§ **Exercise description**
Lay out the items from the line containing "The image size is (1024, 906)." through the line containing "tap(863, 30)" as a numbered list, omitting blank lines. Leave the pictures out of the list.

§ **Listing**
-----
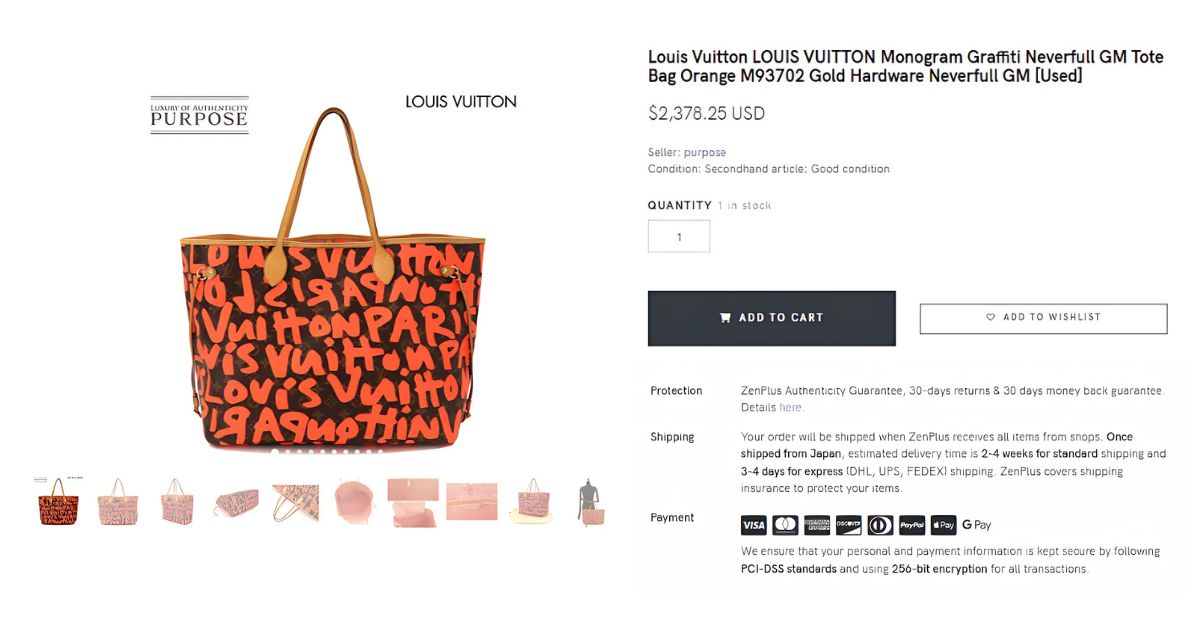
Task: View the bag lying flat thumbnail
Action: (236, 503)
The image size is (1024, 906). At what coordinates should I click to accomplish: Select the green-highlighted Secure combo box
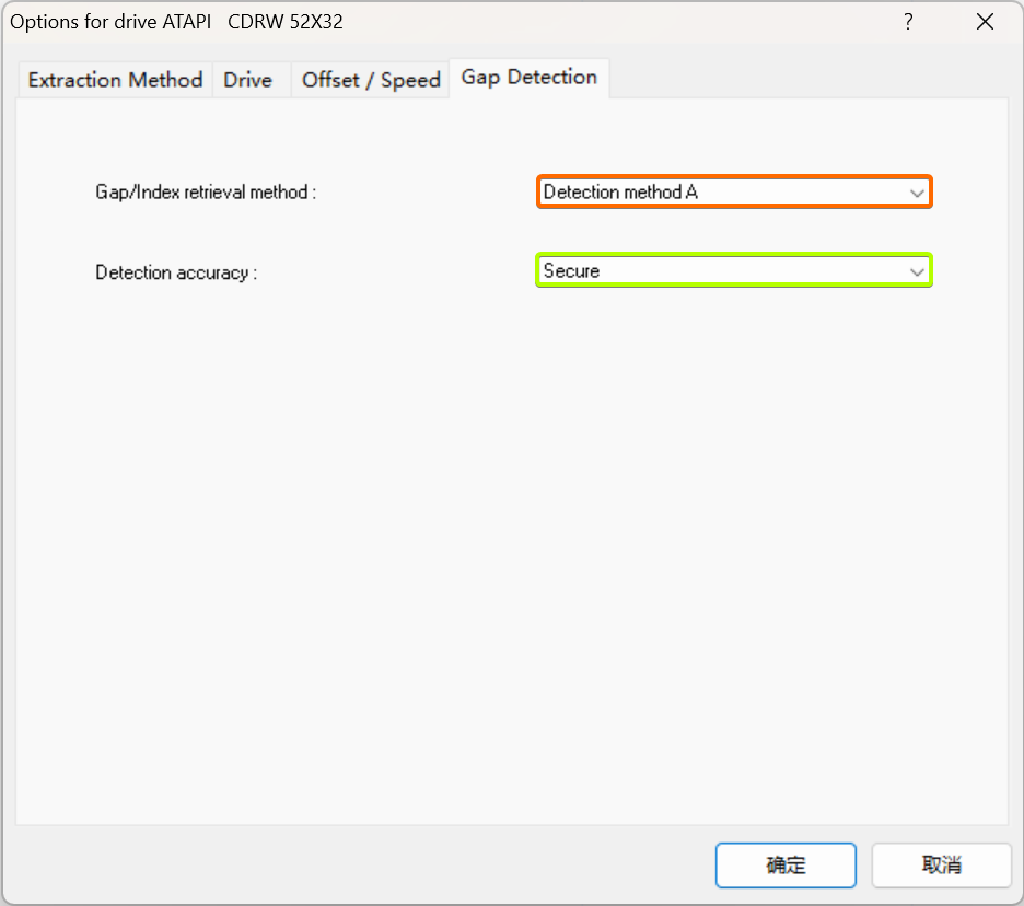coord(734,270)
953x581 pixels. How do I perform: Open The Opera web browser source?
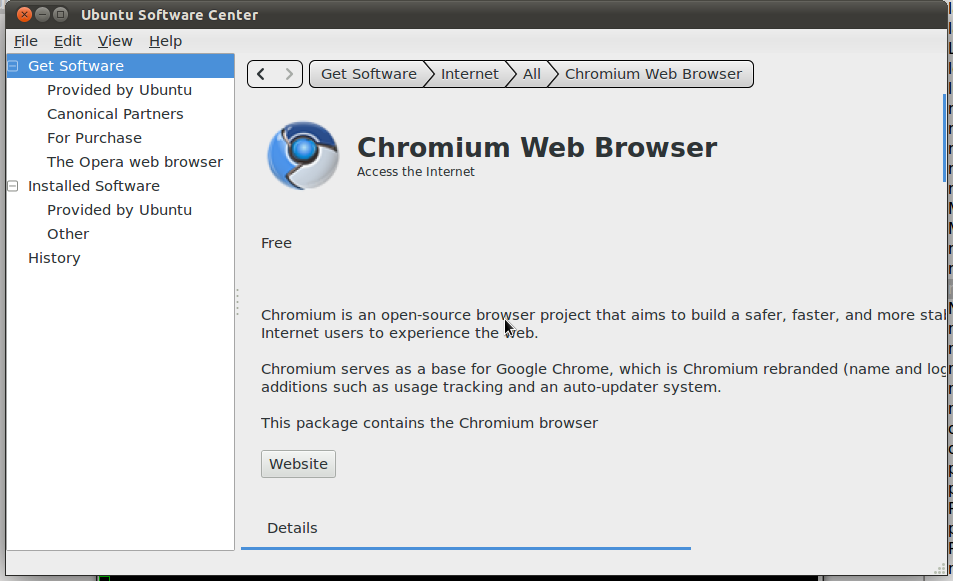tap(135, 162)
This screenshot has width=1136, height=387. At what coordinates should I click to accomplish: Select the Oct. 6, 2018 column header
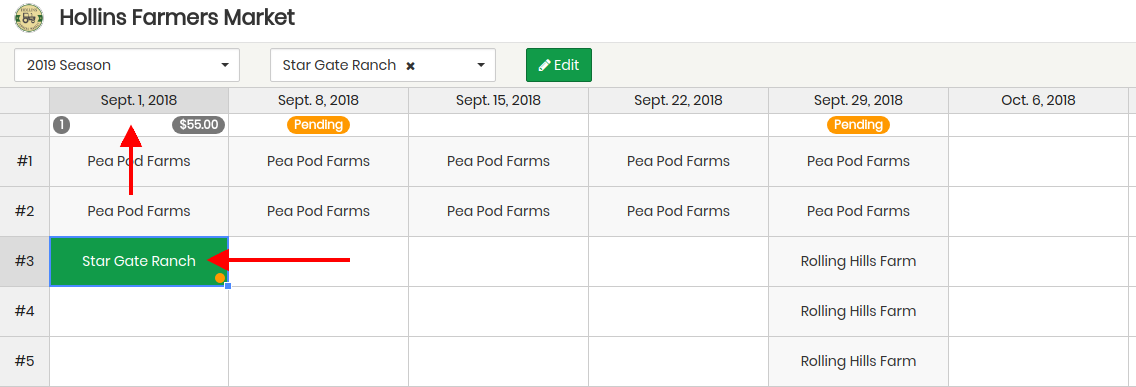coord(1038,101)
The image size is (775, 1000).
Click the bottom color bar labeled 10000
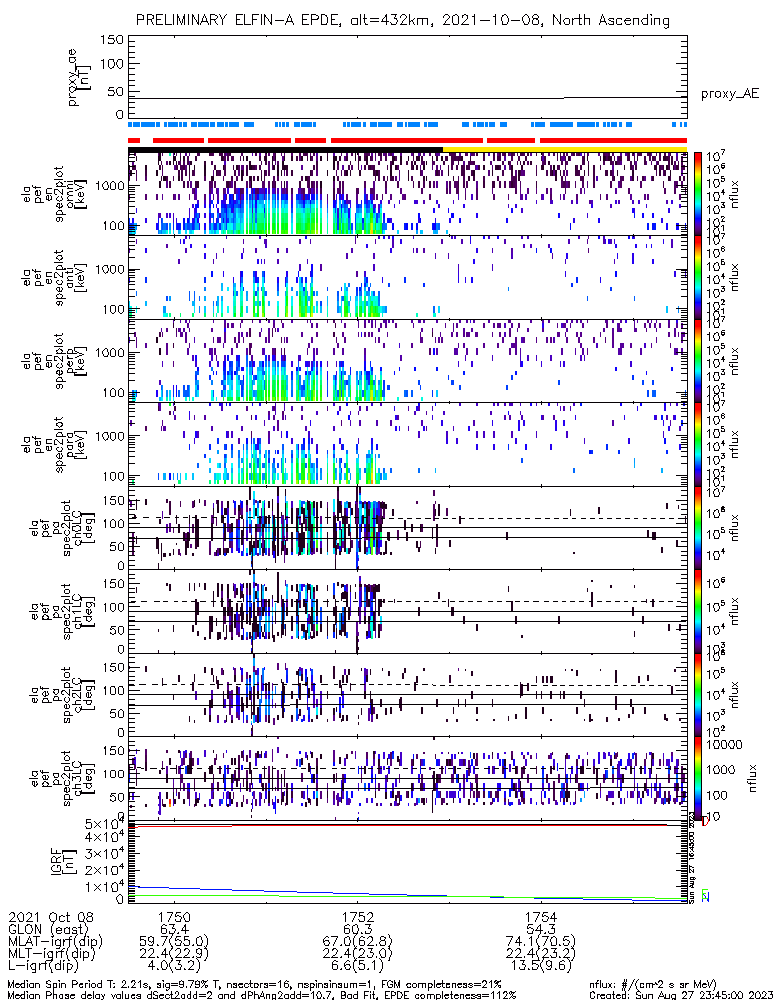(697, 773)
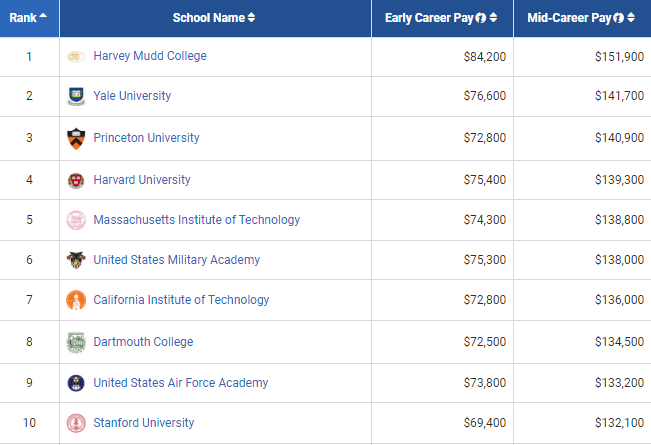Visit the Stanford University page link

pos(143,423)
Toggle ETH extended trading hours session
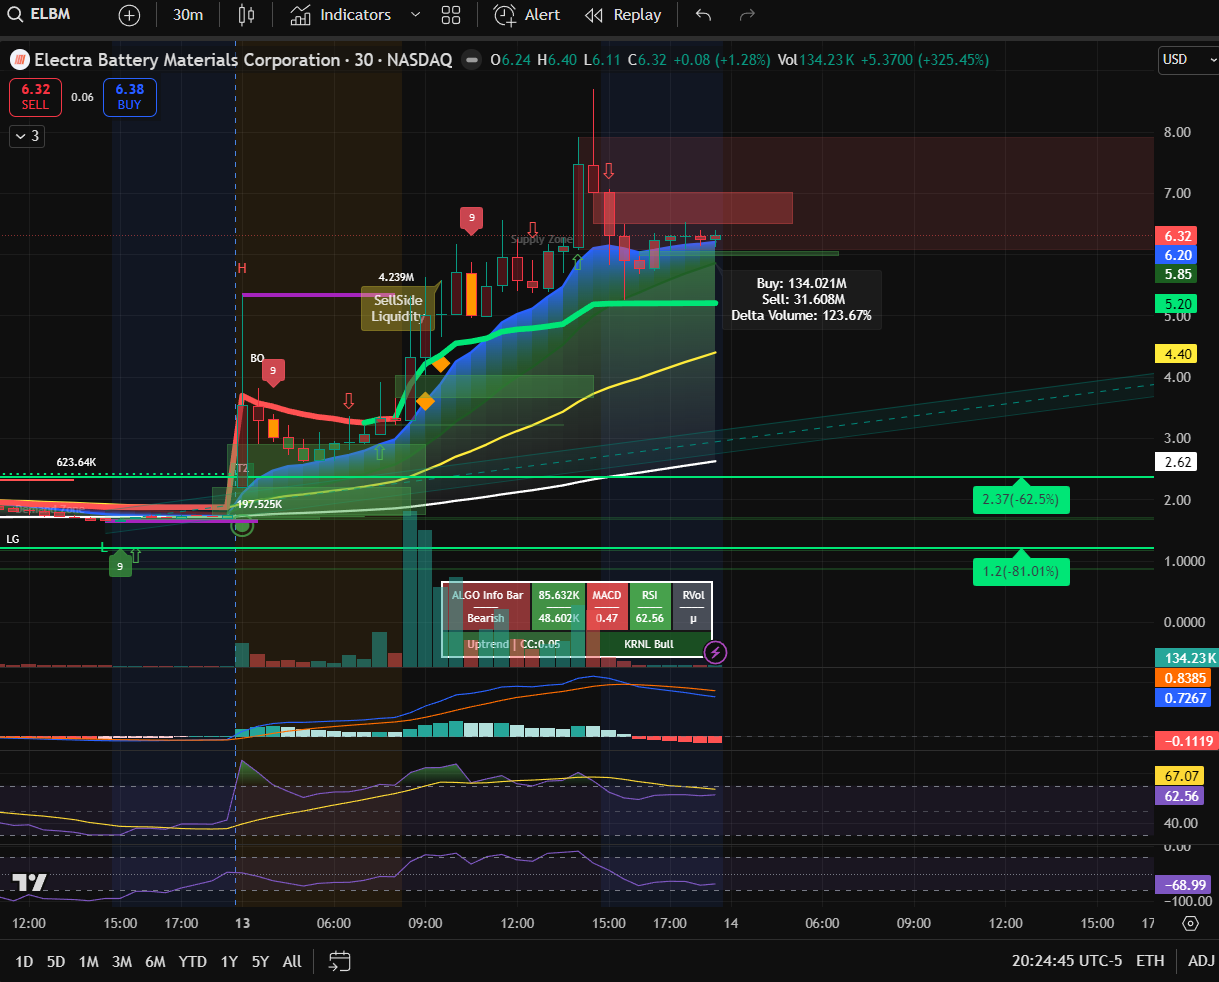Image resolution: width=1219 pixels, height=982 pixels. click(x=1150, y=961)
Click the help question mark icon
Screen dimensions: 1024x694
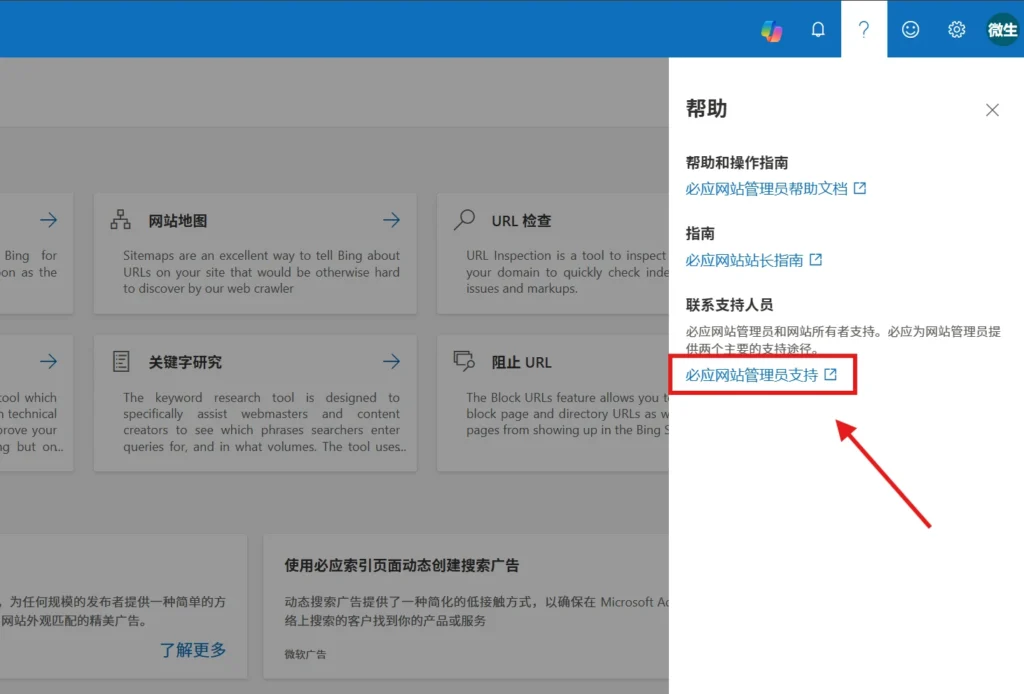tap(863, 30)
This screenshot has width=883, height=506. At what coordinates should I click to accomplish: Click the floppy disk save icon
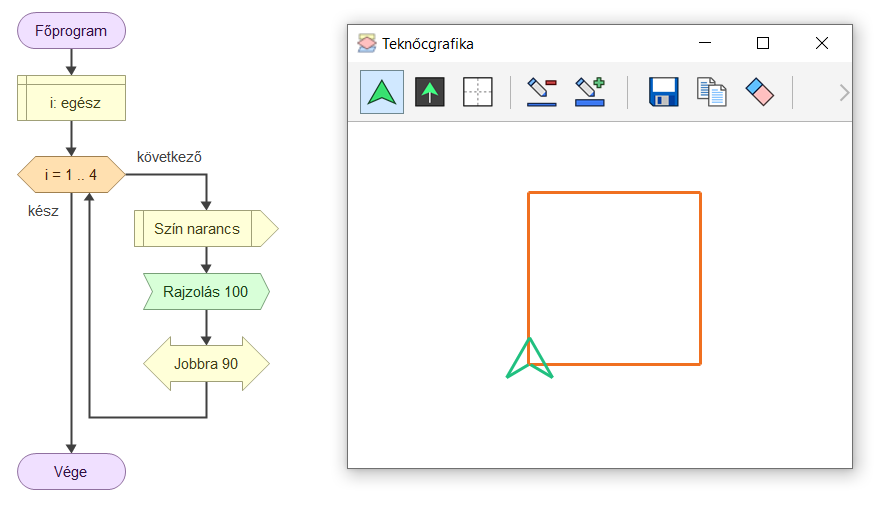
-----
§ **The reply**
1. The image size is (1024, 906). At what coordinates should I click to accomplish: Select the green-highlighted Secure combo box
2. coord(734,270)
3. 953x581 pixels. How do I perform: Open The Opera web browser source?
4. tap(135, 162)
5. This screenshot has width=1136, height=387. At what coordinates should I click to accomplish: Select the Oct. 6, 2018 column header
6. coord(1038,101)
7. The image size is (775, 1000).
8. Click the bottom color bar labeled 10000
9. (697, 773)
10. Visit the Stanford University page link
11. pos(143,423)
12. Toggle ETH extended trading hours session
13. Image resolution: width=1219 pixels, height=982 pixels. click(x=1150, y=961)
14. Click the help question mark icon
15. Screen dimensions: 1024x694
16. tap(863, 30)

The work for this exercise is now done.